**Task input:**
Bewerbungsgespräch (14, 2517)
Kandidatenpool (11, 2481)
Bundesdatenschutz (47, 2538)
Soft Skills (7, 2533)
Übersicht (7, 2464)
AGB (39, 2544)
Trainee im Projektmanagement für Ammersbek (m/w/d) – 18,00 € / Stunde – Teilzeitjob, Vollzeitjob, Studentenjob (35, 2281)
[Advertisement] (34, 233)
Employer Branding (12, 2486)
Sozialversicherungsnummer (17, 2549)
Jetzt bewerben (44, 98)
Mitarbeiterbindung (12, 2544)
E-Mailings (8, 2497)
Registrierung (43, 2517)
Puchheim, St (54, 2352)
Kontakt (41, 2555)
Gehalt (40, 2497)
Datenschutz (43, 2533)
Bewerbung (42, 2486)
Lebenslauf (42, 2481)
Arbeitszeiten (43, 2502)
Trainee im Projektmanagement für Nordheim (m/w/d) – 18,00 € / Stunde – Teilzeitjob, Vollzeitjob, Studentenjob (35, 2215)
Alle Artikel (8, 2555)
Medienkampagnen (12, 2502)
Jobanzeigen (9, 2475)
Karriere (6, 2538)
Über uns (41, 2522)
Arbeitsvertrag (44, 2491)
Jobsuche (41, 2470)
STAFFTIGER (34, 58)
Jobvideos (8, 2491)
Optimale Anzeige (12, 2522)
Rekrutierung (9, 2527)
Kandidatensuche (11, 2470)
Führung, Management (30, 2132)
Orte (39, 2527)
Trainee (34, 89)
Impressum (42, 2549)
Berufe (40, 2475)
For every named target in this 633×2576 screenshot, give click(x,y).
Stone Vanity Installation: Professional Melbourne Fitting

**Problem description:**
Search the material above for "Projektmanagement". Pull out each line where it shows up.

**Expected output:**
Trainee im Projektmanagement für Ammersbek (m/w/d) – 18,00 € / Stunde – Teilzeitjob, Vollzeitjob, Studentenjob (35, 2281)
Trainee im Projektmanagement für Nordheim (m/w/d) – 18,00 € / Stunde – Teilzeitjob, Vollzeitjob, Studentenjob (35, 2215)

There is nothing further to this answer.